Gas Permeability Measurements
Gas permeability in a porous medium refers to its capacity to allow gases to flow through its open pores. This property is crucial in various applications, particularly in fuel cells where efficient gas diffusion through the gas diffusion layer is important for optimum catalytic reactions.
The Gurley porosity technique is one of the most common methods to measure the gas permeability of gas diffusion layers. In this method, a Gurley apparatus, which assesses the time it takes for air to pass through a sample under controlled conditions, is used. This technique is suitable for materials with air permeance ranging from 0.1 to 100 µm/Pa⋅s but may not work well with rough surfaces that could cause leakage during testing.
During the test, the sample is placed in the Gurley apparatus, which is then filled with compressed air. The air is forced through the sample, and the time it takes for a set amount of air to pass through indicates the material’s porosity. Gas permeability is expressed in Gurley seconds or Gurley units. According ISO 5636-5:2003, Gurley permeability is the time required for 100 cm³ of air to pass through 1 in² of the material under standardized pressure conditions.

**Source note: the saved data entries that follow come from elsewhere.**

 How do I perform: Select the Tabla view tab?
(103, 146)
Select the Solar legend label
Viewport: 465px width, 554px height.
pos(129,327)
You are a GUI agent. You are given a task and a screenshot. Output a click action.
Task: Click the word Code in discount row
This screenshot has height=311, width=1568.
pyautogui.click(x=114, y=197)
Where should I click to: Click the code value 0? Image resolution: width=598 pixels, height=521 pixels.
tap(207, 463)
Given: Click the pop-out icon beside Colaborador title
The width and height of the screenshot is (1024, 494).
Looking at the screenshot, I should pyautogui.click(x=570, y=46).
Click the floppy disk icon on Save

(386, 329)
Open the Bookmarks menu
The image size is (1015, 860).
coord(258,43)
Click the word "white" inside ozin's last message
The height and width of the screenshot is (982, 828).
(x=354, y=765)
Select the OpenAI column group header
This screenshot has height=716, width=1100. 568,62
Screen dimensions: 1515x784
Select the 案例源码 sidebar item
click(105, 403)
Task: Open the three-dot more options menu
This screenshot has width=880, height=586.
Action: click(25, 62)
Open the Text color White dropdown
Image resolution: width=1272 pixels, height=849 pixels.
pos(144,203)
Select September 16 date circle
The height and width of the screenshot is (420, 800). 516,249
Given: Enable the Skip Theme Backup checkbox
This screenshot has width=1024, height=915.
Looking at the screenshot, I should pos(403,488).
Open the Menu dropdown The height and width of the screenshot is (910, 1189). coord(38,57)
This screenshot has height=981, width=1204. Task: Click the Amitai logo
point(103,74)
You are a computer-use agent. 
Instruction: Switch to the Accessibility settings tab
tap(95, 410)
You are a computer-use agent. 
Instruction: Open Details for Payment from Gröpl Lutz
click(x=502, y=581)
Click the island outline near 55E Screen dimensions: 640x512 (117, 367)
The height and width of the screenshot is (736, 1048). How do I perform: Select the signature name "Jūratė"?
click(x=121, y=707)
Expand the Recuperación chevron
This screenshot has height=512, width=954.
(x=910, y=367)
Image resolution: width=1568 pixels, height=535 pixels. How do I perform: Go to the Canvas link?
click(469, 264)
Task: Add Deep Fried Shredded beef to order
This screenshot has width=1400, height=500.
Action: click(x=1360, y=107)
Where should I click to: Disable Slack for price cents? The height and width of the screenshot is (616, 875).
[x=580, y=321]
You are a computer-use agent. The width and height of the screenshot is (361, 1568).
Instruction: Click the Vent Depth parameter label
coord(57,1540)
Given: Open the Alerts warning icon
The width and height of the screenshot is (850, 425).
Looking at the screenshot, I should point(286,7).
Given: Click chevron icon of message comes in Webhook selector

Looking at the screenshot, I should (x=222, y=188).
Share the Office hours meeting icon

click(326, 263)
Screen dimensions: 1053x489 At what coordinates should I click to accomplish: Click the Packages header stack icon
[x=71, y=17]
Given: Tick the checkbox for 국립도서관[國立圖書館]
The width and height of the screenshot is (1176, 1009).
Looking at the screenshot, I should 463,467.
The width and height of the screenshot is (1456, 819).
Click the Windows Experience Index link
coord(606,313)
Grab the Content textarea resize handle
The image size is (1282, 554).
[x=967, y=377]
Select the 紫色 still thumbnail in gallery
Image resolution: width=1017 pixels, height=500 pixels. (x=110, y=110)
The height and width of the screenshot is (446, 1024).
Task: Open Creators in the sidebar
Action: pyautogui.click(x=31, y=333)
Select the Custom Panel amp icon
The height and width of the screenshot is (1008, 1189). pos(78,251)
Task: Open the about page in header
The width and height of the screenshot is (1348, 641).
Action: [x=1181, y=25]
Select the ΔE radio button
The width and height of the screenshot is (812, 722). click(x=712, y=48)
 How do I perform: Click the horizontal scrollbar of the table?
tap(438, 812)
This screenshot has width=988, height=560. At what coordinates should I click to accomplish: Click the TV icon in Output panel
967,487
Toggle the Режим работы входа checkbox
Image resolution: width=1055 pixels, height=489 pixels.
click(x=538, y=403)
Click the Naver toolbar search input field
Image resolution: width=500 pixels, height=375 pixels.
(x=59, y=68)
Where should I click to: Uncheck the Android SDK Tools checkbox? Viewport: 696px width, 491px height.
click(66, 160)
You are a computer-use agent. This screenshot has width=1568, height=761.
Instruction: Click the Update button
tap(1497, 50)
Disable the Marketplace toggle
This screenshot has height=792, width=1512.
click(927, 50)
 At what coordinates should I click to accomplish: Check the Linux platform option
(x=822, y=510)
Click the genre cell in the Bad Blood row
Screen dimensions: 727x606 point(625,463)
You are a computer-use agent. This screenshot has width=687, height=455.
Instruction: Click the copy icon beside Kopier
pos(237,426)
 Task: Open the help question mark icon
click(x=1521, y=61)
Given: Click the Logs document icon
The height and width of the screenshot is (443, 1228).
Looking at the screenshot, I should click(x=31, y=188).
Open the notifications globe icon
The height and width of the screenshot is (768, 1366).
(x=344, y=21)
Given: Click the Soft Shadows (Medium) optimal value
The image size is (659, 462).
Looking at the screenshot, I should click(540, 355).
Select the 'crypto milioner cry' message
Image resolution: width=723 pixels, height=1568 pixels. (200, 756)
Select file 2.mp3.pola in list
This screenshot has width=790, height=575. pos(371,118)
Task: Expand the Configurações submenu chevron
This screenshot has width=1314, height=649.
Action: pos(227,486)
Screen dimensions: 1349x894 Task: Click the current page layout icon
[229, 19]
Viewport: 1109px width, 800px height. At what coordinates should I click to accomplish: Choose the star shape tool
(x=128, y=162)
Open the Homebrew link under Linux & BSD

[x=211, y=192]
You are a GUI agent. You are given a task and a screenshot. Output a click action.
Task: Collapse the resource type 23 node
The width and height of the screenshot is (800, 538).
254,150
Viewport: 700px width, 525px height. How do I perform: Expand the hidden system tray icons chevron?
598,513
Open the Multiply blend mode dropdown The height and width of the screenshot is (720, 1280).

Imaging through Scanning Electron Microscopy
The pore characteristics of gas diffusion layers can also be studied through imaging techniques, including scanning electron microscopy (SEM). SEM works by scanning a focused beam of electrons across the surface of the sample. As the electrons interact with the atoms in the material, they generate signals such as secondary electrons, backscattered electrons, and characteristic X-rays. These signals are then detected and used to create high-resolution images of the sample’s surface.
Through SEM analysis, pore properties, such as pore size distribution, pore shape, pore connectivity, and pore interconnectivity are reported. This information is invaluable for understanding the structure–property relationships of gas diffusion layer and optimizing their performance for fuel cells and water electrolyzers.